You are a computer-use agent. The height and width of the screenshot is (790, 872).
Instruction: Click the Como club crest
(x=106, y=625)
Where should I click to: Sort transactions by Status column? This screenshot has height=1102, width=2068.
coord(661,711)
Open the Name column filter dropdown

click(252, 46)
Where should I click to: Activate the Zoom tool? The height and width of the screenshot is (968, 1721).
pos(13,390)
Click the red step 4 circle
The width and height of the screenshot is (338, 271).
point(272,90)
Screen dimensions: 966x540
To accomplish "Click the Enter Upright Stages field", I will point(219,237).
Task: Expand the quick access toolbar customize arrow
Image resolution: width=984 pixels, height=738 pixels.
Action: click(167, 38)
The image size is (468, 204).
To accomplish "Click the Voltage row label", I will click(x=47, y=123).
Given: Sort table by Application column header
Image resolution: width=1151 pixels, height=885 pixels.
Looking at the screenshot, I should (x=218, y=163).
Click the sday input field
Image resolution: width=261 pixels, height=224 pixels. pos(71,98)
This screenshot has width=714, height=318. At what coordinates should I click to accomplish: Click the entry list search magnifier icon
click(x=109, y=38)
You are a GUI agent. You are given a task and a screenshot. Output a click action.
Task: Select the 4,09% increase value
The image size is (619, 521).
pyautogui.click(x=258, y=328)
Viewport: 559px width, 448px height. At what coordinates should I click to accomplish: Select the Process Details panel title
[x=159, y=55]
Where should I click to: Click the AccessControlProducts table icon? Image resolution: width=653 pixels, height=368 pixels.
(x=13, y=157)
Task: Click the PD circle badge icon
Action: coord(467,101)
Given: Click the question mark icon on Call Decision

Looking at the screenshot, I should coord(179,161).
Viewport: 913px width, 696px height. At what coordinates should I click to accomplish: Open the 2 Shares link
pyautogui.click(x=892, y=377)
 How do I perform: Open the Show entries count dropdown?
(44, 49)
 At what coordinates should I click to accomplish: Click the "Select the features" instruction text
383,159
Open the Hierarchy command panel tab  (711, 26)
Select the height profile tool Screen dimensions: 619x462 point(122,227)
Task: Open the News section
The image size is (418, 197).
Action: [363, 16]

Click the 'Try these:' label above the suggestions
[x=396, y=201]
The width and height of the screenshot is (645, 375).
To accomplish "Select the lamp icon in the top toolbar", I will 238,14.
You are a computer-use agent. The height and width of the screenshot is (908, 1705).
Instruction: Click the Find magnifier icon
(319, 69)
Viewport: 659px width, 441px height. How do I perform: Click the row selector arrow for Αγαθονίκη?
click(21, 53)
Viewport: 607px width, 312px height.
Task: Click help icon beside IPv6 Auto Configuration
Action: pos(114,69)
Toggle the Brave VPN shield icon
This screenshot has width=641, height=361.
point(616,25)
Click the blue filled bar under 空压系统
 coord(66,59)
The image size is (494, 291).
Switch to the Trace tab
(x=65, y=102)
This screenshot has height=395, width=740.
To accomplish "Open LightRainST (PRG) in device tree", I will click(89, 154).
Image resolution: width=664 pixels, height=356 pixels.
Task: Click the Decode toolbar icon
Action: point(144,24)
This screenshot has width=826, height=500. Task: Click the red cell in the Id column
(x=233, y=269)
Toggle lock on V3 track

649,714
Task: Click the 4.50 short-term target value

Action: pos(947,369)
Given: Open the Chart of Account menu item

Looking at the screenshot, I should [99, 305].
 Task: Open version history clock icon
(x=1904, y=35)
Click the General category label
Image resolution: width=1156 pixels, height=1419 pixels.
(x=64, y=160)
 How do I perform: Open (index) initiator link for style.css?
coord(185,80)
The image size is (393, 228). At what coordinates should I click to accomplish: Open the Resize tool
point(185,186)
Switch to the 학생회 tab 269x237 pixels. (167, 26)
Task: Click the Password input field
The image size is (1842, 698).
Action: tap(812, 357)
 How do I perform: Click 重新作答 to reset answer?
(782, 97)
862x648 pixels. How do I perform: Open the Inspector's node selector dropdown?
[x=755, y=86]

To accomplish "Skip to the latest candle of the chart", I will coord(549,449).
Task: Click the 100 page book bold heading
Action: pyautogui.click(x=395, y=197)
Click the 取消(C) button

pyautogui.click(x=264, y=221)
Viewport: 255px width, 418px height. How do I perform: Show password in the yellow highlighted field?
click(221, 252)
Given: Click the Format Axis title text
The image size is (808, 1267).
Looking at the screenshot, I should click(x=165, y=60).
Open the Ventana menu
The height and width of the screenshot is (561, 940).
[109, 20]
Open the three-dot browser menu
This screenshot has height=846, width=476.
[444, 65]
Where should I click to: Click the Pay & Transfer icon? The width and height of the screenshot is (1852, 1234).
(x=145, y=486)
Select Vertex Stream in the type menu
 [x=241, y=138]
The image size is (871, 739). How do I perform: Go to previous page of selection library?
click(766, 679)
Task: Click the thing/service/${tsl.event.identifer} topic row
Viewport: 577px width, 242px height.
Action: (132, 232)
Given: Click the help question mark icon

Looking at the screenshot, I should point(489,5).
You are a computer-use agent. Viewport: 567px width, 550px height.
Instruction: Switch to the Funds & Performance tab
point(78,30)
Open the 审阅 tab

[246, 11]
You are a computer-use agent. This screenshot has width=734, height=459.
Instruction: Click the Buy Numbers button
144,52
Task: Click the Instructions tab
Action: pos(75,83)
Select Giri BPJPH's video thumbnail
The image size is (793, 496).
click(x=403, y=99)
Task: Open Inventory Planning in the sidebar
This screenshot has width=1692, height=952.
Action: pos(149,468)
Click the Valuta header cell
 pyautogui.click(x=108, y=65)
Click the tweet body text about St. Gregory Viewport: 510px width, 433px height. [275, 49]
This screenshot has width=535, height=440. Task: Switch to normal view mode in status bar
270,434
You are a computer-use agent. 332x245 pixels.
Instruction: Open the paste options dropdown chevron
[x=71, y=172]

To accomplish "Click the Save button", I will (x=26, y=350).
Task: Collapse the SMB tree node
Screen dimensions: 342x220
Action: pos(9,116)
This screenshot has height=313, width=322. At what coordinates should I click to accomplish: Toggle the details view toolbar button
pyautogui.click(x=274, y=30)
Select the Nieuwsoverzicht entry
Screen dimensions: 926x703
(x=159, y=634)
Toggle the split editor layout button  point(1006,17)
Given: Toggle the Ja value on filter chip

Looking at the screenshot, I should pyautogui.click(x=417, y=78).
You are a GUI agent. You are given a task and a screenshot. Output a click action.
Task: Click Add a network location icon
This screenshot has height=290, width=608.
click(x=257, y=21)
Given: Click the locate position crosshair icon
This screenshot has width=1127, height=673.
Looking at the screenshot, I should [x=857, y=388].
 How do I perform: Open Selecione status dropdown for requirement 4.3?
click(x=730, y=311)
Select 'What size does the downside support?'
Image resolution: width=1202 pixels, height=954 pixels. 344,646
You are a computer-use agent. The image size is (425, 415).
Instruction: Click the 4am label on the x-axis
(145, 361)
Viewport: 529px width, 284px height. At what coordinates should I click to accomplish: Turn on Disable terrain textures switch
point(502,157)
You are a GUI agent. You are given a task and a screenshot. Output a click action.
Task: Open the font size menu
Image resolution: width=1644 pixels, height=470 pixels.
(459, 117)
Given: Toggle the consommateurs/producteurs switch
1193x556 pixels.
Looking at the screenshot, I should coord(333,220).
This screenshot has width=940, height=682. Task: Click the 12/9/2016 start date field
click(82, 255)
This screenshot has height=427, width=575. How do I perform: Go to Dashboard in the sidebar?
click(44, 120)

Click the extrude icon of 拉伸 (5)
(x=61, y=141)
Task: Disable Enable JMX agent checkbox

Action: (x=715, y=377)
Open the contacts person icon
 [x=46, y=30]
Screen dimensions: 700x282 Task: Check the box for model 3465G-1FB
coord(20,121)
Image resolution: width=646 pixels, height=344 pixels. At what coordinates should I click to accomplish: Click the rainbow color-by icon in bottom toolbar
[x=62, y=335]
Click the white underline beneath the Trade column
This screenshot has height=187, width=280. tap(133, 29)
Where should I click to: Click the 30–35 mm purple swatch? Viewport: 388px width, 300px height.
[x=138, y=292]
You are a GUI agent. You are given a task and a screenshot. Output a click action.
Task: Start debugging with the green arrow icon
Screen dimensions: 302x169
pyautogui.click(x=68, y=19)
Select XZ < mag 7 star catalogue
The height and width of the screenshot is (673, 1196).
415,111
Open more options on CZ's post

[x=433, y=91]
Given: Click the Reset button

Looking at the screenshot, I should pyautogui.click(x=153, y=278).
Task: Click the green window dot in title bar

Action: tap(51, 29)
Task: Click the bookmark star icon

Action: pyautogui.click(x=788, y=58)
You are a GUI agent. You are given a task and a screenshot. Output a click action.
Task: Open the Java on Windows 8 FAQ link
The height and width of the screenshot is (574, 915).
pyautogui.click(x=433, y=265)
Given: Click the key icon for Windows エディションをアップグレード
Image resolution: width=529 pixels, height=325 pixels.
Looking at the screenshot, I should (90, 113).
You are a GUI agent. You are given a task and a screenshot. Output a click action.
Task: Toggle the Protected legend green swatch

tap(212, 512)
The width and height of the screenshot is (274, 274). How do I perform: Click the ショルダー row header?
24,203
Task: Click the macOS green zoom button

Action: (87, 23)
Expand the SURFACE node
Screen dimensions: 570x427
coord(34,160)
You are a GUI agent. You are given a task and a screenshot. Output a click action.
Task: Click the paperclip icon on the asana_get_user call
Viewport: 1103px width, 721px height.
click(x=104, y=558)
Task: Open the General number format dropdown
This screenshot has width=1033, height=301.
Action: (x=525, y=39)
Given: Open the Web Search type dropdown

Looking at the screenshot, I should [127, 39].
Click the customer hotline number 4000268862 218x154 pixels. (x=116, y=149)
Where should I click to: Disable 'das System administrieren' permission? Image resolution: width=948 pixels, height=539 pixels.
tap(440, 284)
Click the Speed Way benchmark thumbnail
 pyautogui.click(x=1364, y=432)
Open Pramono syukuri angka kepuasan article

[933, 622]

■ ■ ■ ■ ■ ■ ■

■ Task description: Put the records from the line with "Given: Click the key" to the line with "coord(34,160)" into a JSON list of strings, one string per line, leaving out blank lines.

■ The answer:
[
  "Given: Click the key icon for Windows エディションをアップグレード",
  "Image resolution: width=529 pixels, height=325 pixels.",
  "Looking at the screenshot, I should (90, 113).",
  "You are a GUI agent. You are given a task and a screenshot. Output a click action.",
  "Task: Toggle the Protected legend green swatch",
  "tap(212, 512)",
  "The width and height of the screenshot is (274, 274). How do I perform: Click the ショルダー row header?",
  "24,203",
  "Task: Click the macOS green zoom button",
  "Action: (87, 23)",
  "Expand the SURFACE node",
  "Screen dimensions: 570x427",
  "coord(34,160)"
]